“Survive the school year with these must-have back to school essentials,” reads the YouTube caption for the newest video posted to Sandy Hook Promise’s channel this week. The words sound like typical language for this time of year, but if you watch the nearly one-minute clip, you’ll soon realize that the message isn’t typical at all.
In the heart-wrenching public service announcement, commonplace back-to-school items like a bookbag, headphones, folders, and even a skateboard are flipped to serve a double purpose for helping kids get through a school shooting. The video was produced by the anti-violence organization founded by parents of those who were lost in the Sandy Hook Elementary school shootings in 2012.
Nicole Hockley, a co-founder of Sandy Hook Promise and the mother of Dylan Hockley who was killed at 6-years-old in the shooting, spoke to the CBS Evening News’ Jim Axelrod about the intention for the video. “Parents need to have that emotional gut-punch,” Hockley said of the PSA that was designed to shock watchers.
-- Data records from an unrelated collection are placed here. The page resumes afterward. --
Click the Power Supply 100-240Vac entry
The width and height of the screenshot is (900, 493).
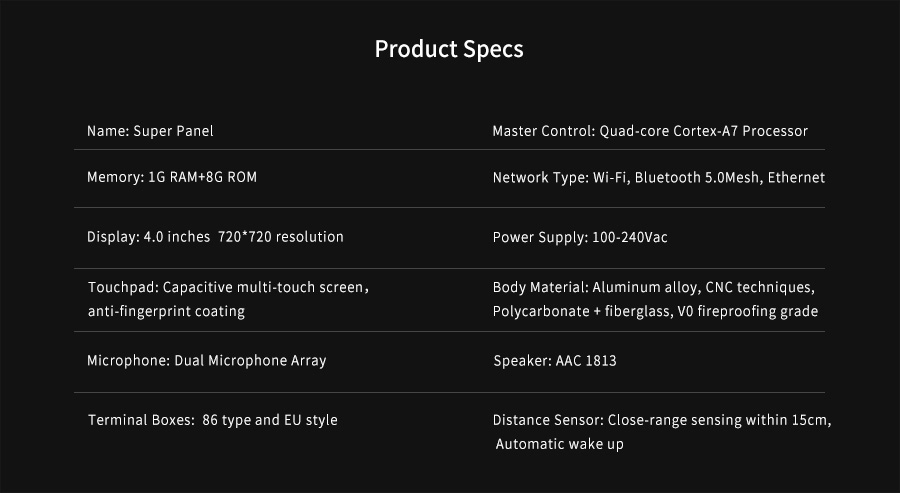[x=580, y=237]
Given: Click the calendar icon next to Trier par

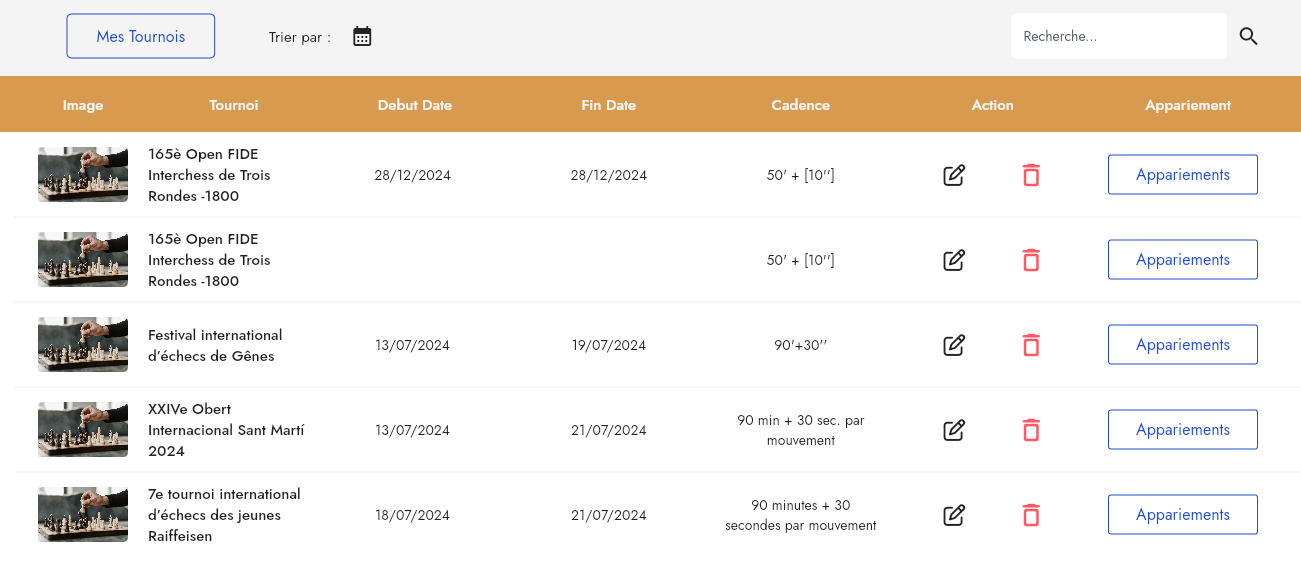Looking at the screenshot, I should pos(362,37).
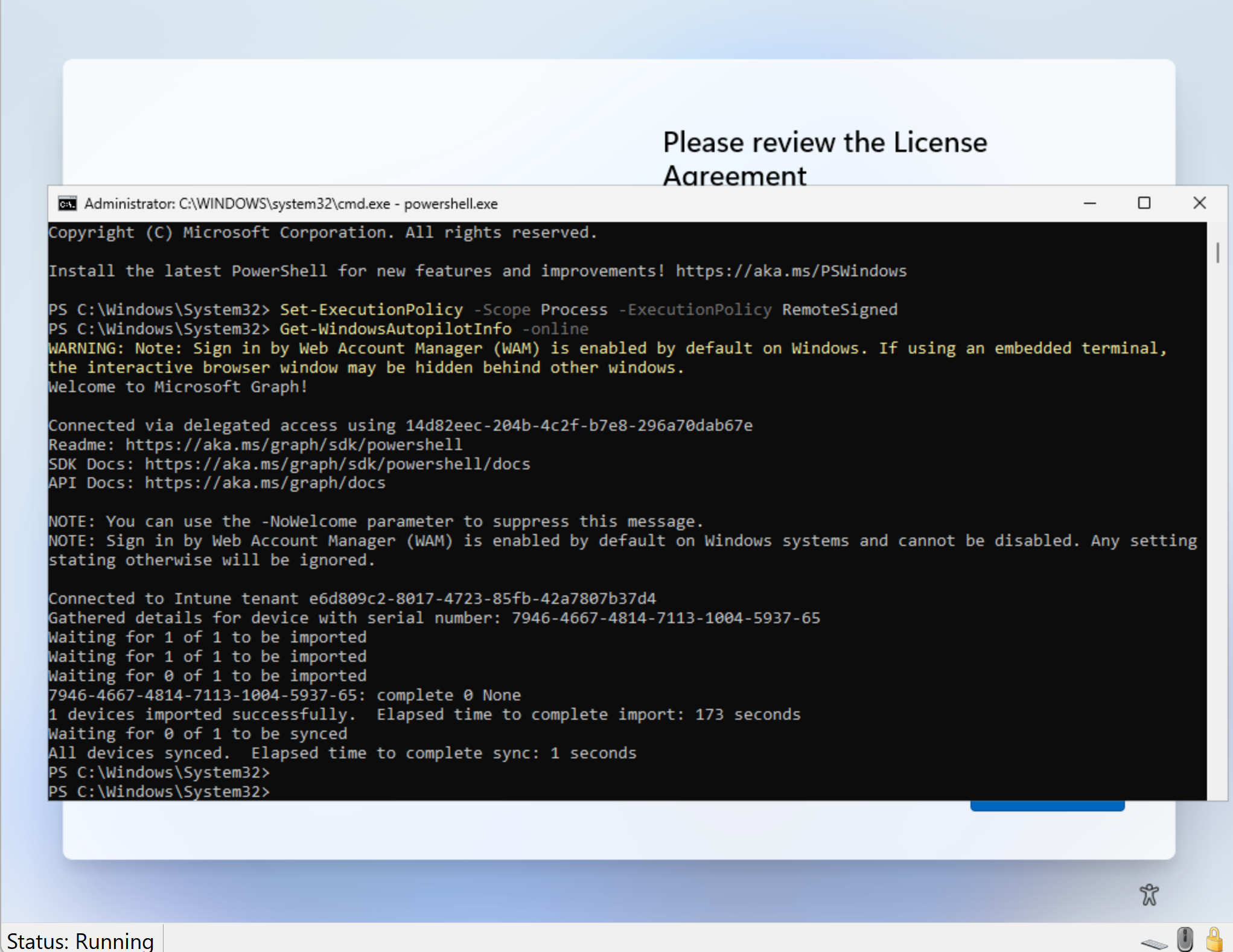Screen dimensions: 1233x952
Task: Click the mouse icon in status bar
Action: (1185, 939)
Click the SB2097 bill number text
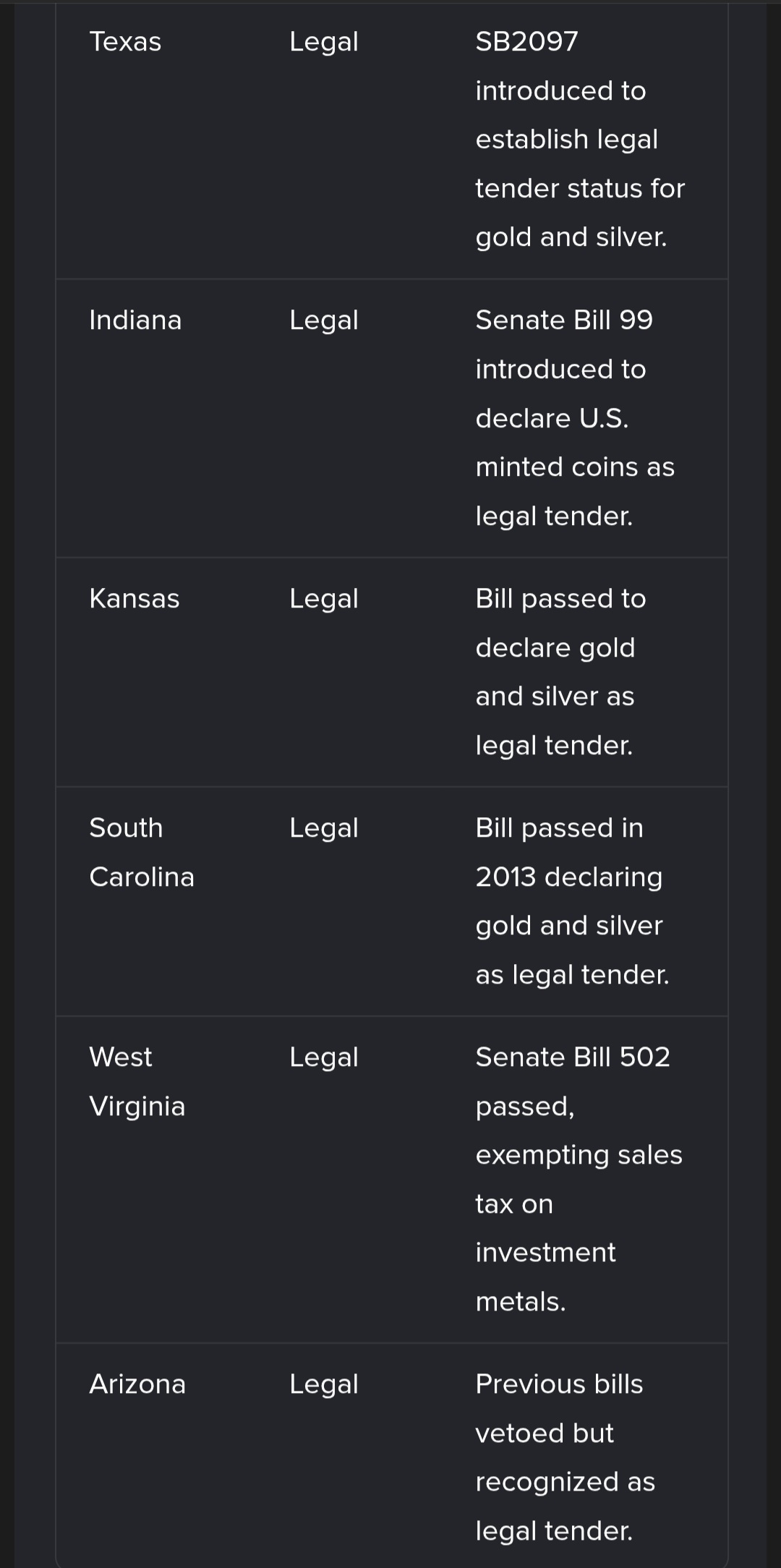The image size is (781, 1568). coord(526,42)
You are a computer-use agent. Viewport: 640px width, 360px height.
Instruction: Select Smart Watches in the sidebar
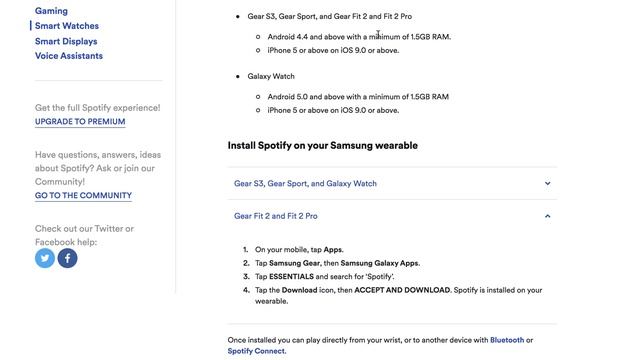(67, 26)
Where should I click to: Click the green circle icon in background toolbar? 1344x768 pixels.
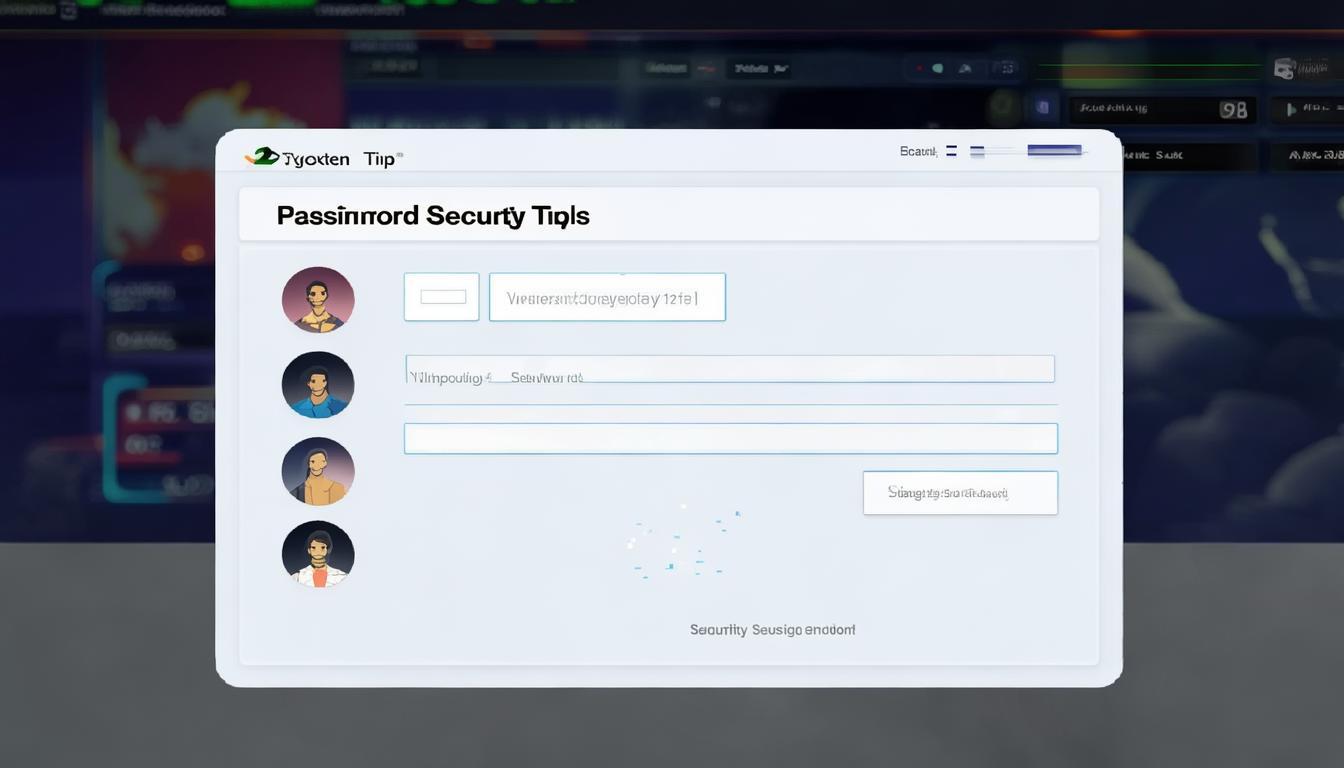tap(937, 69)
She also added that the fear of being caught in the crosshairs of a gun is what students are dealing with every day. “That’s why we have to take action,” she affirmed.
In the final scene of the widely-viewed video, a young girl is hiding in what seems to be a bathroom stall and sends a text to her mother saying “I love you.” The footsteps of what can be assumed to be a gunman are inching closer. The video then goes dark.
Hockley told Today that “the girl with the phone gets me every time.” But also added, “We don’t want people to turn away from it. Pretending it doesn’t exist is not going to solve it.”
The group says that the PSA is not political in nature. They simply hope that it will trigger a change that’s in the best interest of America’s schoolchildren.